Re-empowering public services requires re-empowering those who provide them. Even before COVID-19 struck, the UN estimated a shortfall of over 20 million people in the health workforce by 2030 – and highlighted the need for improved conditions and remuneration in the sector. Some of the worst outbreaks of COVID-19 have been tracked to frontline staff who could not afford to stay at home if they were sick and spread the virus to multiple workplaces because one job was not enough to survive. Ultimately however we must take back what was always ours.

When a hospital’s building maintenance, finance, parking, diagnostics, cleaning, catering, and security is all privatized, its ability to respond to patient need – particularly in times of crisis - is undermined. When the majority of nurses are employed via agencies and doctors are forced to turn to private practice to pay the bills, there is little “public” left in many so-called public hospitals – except the opportunity to blame the public sector for private sector failures.

COVID-19 has shown that re-municipalizations are not anywhere as hard as we are told. From healthcare facilities and care homes, to industrial production of medical supplies and PPE, re-municipalization and strong public intervention have saved countless lives.

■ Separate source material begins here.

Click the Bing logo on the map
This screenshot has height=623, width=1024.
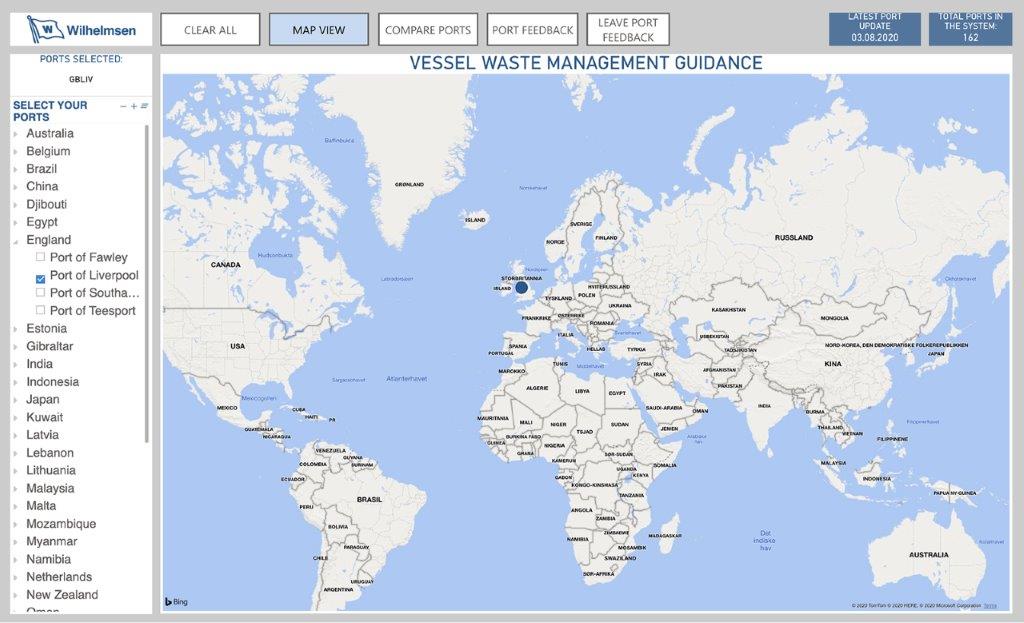[x=176, y=602]
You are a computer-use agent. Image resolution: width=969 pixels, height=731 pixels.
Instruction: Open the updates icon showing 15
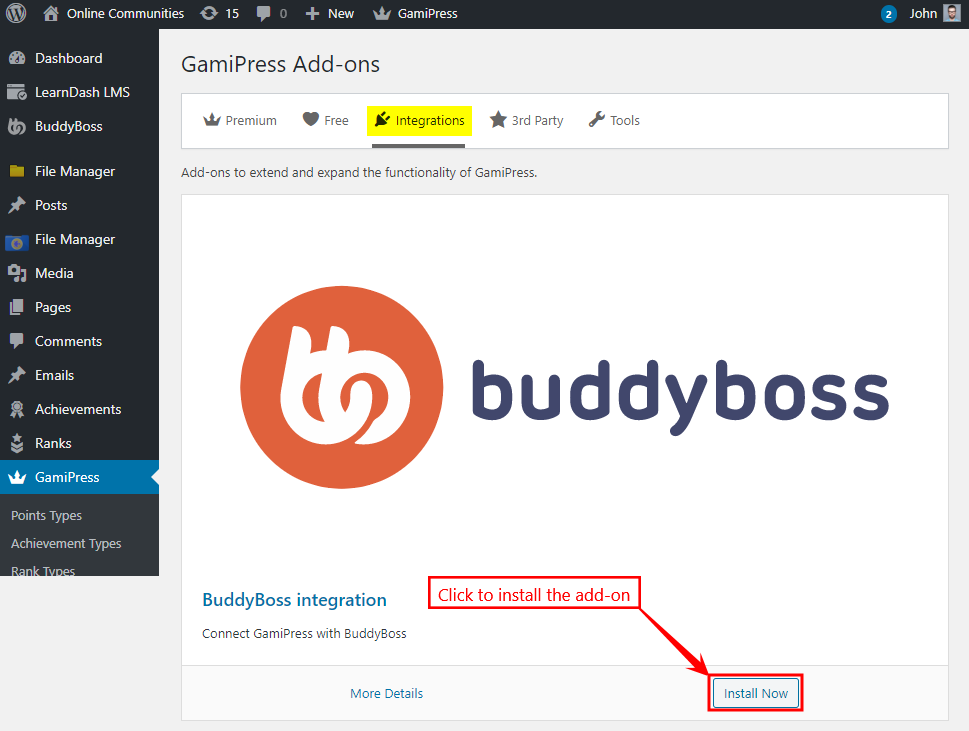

We must support a New Urban Agenda.[3] The municipal or local government level is where people have the most direct interaction with public services – from water, energy, transport, education, social housing and beyond. This is also where many services are governed – and where the potential for democratic change is strongest.

The remarkable wave of re-municipalizations around the world shows how possible - and popular – these struggles can be. When the public is given a say over their services, the results are overwhelming: 83 percent voted in favour of taking Berlin’s energy services back into public hands; 98 percent voted for stopping the privatization of Thessaloniki’s water supply. Since 2000 more than 2,400 cities in 58 countries brought services back into public control.[4]

PSI and the global umbrella organization United Cities and Local Governments’ recent statement “Strong local public services for a safe world” provides a clear overview of both the risks for local authorities and the strategies needed to build a better system of empowered local government.[5]

But most of all, COVID-19 shows that a new world with quality public services is needed now more than ever. To achieve this world, we must build a relentlessly positive vision of public services which improve our lives and build stronger communities, create the conditions and channel the growing wave of support into making this world a reality.